══ Data provided

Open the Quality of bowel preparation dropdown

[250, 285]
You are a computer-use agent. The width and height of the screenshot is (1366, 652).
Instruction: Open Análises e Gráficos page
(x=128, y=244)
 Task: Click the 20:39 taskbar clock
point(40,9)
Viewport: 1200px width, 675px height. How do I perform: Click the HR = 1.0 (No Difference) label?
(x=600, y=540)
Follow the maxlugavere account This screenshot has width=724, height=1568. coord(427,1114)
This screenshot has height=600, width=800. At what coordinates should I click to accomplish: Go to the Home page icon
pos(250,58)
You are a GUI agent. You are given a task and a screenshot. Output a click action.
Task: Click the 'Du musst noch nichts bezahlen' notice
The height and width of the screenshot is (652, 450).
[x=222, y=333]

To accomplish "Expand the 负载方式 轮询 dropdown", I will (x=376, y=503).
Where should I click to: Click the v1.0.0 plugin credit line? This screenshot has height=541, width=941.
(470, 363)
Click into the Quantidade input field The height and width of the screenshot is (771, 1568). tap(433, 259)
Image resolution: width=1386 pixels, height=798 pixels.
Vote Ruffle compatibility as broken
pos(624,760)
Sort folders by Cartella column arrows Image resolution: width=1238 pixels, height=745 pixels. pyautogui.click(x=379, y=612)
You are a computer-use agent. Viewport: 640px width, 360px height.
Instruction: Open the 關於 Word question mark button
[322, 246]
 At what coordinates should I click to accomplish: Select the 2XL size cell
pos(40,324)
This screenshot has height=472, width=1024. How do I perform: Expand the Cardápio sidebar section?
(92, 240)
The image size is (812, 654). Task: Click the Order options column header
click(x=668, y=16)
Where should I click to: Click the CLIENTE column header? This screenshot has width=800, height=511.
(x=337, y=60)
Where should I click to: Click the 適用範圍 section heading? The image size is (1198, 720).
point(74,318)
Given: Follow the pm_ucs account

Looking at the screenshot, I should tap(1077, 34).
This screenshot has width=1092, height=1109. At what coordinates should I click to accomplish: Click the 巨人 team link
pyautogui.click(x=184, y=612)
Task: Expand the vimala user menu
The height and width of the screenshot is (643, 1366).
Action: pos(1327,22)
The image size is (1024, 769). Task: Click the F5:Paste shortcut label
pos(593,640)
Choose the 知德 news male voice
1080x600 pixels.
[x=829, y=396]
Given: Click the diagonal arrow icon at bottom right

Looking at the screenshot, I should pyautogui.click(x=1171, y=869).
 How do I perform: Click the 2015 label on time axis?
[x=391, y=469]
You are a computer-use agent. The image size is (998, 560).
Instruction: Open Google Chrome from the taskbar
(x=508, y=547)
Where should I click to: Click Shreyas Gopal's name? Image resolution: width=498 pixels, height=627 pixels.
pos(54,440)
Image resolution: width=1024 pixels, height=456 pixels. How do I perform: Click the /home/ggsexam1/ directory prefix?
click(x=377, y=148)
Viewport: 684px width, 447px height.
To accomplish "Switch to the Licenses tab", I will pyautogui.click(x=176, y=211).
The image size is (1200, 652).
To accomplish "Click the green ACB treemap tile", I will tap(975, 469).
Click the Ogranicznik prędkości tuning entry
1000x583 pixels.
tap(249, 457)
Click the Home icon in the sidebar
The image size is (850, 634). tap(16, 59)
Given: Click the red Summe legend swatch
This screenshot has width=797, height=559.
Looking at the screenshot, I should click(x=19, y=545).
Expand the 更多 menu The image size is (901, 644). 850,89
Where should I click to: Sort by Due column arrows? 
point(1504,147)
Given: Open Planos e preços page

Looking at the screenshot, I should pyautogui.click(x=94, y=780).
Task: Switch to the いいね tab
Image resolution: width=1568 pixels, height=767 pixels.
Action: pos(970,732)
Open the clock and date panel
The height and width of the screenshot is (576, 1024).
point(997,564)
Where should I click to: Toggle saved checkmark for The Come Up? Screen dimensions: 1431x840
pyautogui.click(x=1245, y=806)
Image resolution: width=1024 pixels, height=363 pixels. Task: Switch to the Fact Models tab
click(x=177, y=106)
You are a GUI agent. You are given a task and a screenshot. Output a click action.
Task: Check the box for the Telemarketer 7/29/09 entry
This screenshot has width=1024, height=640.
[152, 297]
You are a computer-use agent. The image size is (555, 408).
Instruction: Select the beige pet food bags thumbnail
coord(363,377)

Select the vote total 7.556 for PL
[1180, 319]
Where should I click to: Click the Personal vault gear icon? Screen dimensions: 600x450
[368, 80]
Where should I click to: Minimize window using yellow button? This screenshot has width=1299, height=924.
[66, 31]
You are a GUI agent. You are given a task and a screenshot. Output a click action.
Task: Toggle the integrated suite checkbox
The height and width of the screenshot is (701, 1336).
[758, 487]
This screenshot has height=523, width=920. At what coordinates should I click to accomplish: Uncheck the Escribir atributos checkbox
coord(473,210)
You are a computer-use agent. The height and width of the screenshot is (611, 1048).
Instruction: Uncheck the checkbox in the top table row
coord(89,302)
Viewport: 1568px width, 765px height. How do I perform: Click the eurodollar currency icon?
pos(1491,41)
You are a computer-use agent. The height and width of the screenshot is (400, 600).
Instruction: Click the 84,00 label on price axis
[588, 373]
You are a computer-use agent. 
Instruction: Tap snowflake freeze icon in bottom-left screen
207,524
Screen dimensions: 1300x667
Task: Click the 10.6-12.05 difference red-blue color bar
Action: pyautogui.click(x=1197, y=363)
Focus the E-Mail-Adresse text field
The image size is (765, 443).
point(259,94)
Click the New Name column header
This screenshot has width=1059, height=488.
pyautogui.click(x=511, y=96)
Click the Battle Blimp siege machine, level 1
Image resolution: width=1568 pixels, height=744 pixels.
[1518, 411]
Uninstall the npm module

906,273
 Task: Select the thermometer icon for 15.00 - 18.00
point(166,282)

════

- Activity: Determine how many lines in the records above have the string "menu". Only the number should be returned.

- Problem solution: 2